Deux touristes français ont été arrêtés, le 31 mars 2008, dans un camping à Zagora, au sud du Maroc, en possession d’un nombre important de livres et de CD Rom en français et en arabe sur le christianisme. Ces étrangers sont soupçonnés de vouloir convertir la population locale. Selon la loi marocaine, ils risquent une peine de six mois à trois ans d’emprisonnement et d’une amende de 100 à 500 dirhams pour avoir ébranlé la foi d’un musulman.
Ce n’est pas la première affaire du genre au Maroc. La plus médiatisée est celle de Sadek Noshi Yassa. Cet allemand d’origine égyptienne de 64 ans a été condamné à six mois de prison ferme pour conversion de Marocains musulmans au christianisme par le tribunal de 1ère instance d’Agadir. Des bruits de plus en plus persistants parlent de la multiplication des campagnes de prosélytisme au Maroc.
Un chiffre important circule. Celui de plus de mille évangélistes qui auraient sillonné discrètement le pays depuis plus de dix ans pour “prêcher la parole de Jésus”. Une situation qui ne laisse pas indifférent le ministère des Habous et des Affaires islamiques. Le département de Ahmed Taoufik tire la sonnette d’alarme.
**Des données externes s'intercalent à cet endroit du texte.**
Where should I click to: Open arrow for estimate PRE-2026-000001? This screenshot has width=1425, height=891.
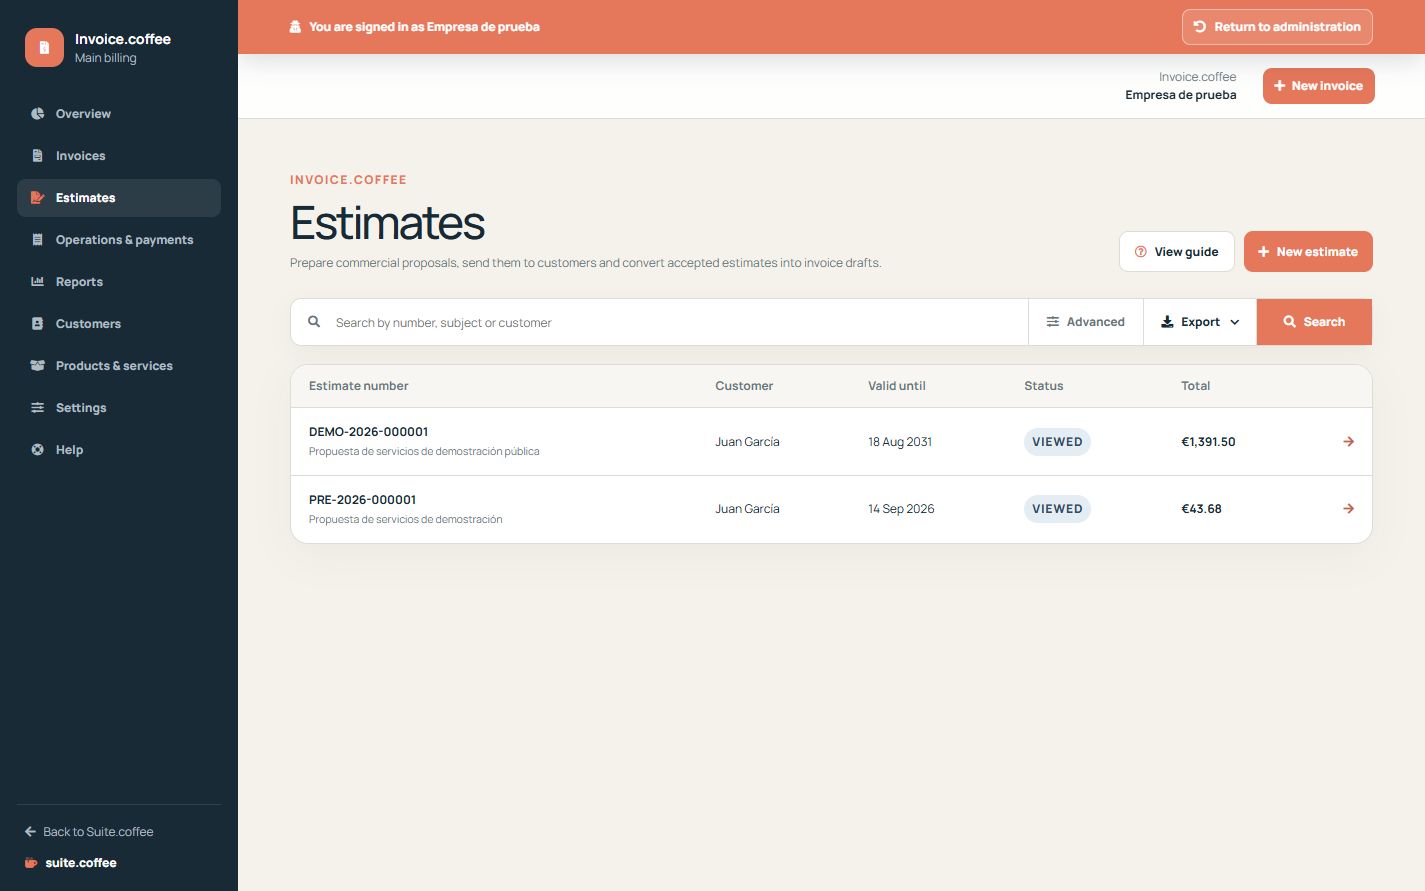(x=1348, y=509)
Le ministère de l’Intérieur est interpellé pour identifier et contrôler les mouvements de prêcheurs venus d’outre-mer. La question de la montée de l’évangélisation s’était déjà posée en mai 2005, lorsque Abdelhamid Aouad, député du parti de l’Istiqlal, a saisi Ahmed Taoufik lors d’une question orale à la Chambre des Représentants. Ce dernier s’est refusé à tout commentaire.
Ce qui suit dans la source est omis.